La giovanissima Gina, dalla sua campagna cavrigliese che fa pendant alle miniere di lignite, vero cuore dell’attività economica locale, nemmeno puà immaginare che un giorno anche lei avrà un posto di rilievo fra le donne montaliane. Tutto cambia nell’inverno 1944, in piena bufera bellica, quando la Tiossi ha 22 anni ed è pronta a cercarsi un lavoro in città. Il contatto glielo procura il medico del paese: c’è un intellettuale a Firenze che con la compagna cerca una domestica. Gina sale sul bus e si presenta al colloquio. Drusilla Tanzii sceglie proprio lei, che diventerà il suo alter ego fino alla morte nel 1963. Nel 1948 Montale si trasferisce a Milano, dove il Corriere della Sera lo assume come redattore. La ragazza cavrigliese accetta di seguirli. E quando Drusilla, la Mosca dei versi di Montale, le muore anche lei fra le braccia, si fa promettere che non abbandonerà mai il marito. Infatti Gina diventa una presenza irrinunciabile nella vita di Montale e nelle sue abitudini quotidiane. E’ lei a rimproverarlo se non è vestito a modo, è lei a curarne l’aspetto, è lei che decide chi può essere ammesso alla presenza del poeta. Figurarsi che quando a Montale viene chiesto di ospitare nella casa milanese di via Bigli una troupe televisiva coi suoi fili, lui rifiuta ironizzando: "Con tutto quel disordine, Gina si licenzierebbe subito".
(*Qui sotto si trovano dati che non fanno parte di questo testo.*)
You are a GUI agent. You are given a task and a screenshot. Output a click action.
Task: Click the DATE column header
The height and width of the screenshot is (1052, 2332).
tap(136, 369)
Intanto, la fama montaliana cresce fino al Nobel. E indovinate chi lo accompagna a Stoccolma a ritirare il premio? Gina, naturalmente, avvistata in aereo con la permanente fresca di parrucchiera.Due anni dopo, i versi del Giorno dei morti, che colgono in un flash le antiche abitudini popolari della governante: La Gina ha acceso un candelotto per suoi morti.
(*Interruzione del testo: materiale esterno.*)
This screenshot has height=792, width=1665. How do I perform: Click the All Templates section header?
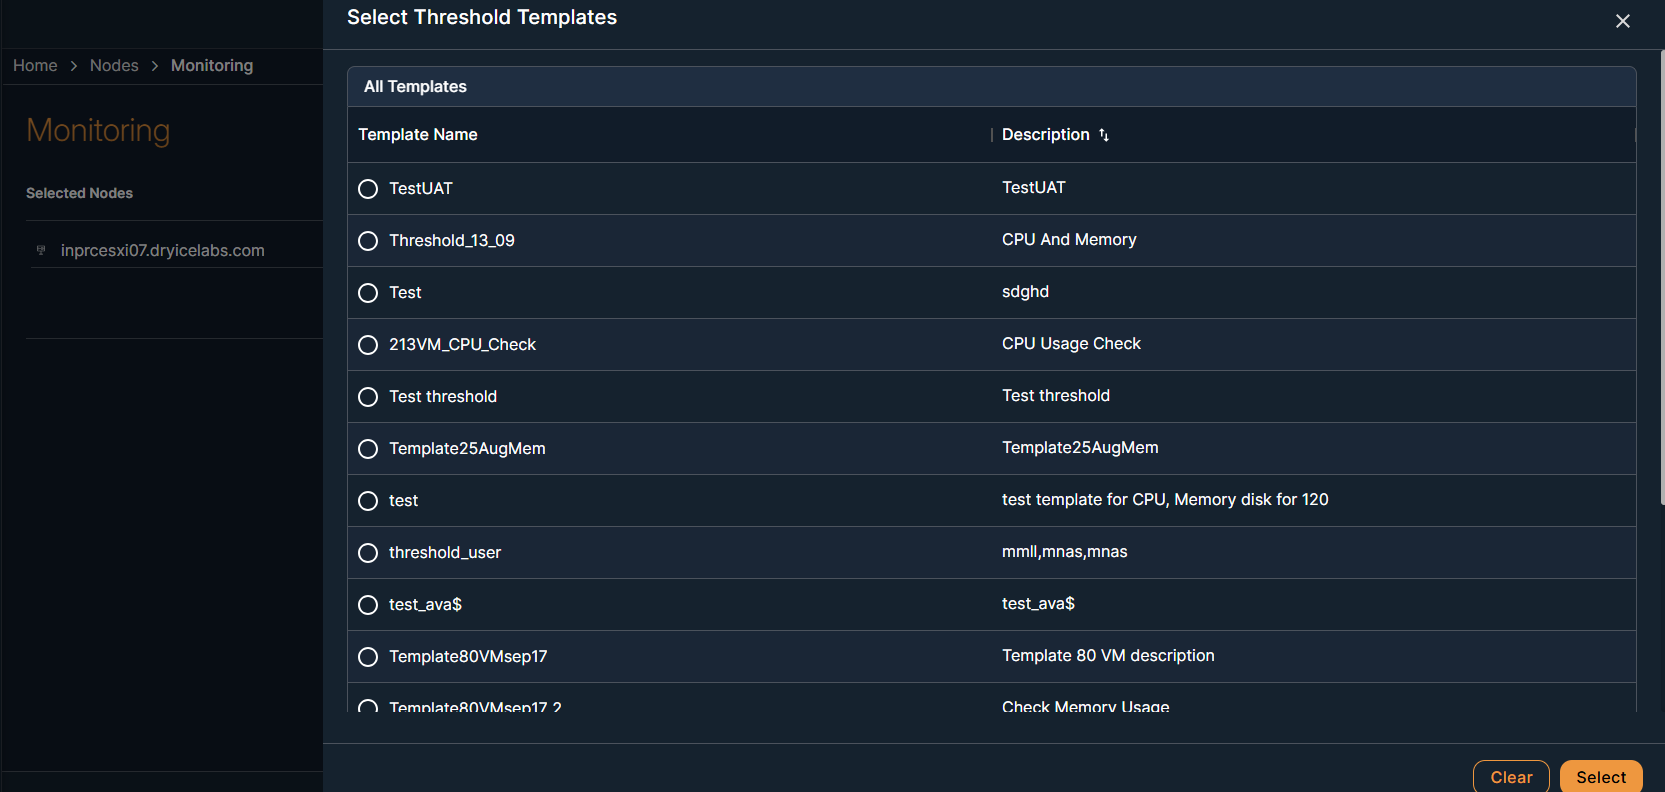coord(415,87)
Dopo la morte di lui, il 12 settembre, la Tiossi si ritira discretamente a Firenze, in un appartamento modesto. Montale le ha lasciato delle carte inedite, fra cui alcune poesie. Potrebbe diventare ricca vendendole, lei invece le dona nel 2004 al Fondo Manoscritti dell’università di Pavia. Diventeranno una pubblicazione postuma, in parte a lei dedicata, con versi che la ricordano ripetutamente. A Cavriglia, che pure da Firenze non è lontana, non tornerà più o quasi, come se il velo della nostalgia glielo impedisse: "Mi dicono - confesserà nel 2010 a Filippo Boni, ora vicesindaco e all’epoca corrispondente dal Valdarno de La Nazione - che la casa dove sono nata non esiste più, sono tornata qualche anno fa ma non ho riconosciuto quasi niente". Morirà il 28 giugno 2014, cent’anni dopo esatti l’attentato di Sarajevo che diede origine alla Grande Guerra, lasciando i funerali già pagati e la casa a un ente benefico. Per lei vale la targa in memoria di Bernardo Tanucci, il grande ministro settecentesco nato a Stia: "Lasciando di sè quasi povertà alla famiglia e molto nome alla storia". Oddio, più che storia è letteratura, affidata ai versi con cui, da Satura, la terza grande raccolta montaliana, alle poesie postume, Eusebio ha immortalato la Gina e il "candelotto per i suoi morti...che sono tanti e non vicini". Eh sì: è lontana Milano da Cavriglia, ma qualche volta c’è una Gina Tiossi ad avvicinarle.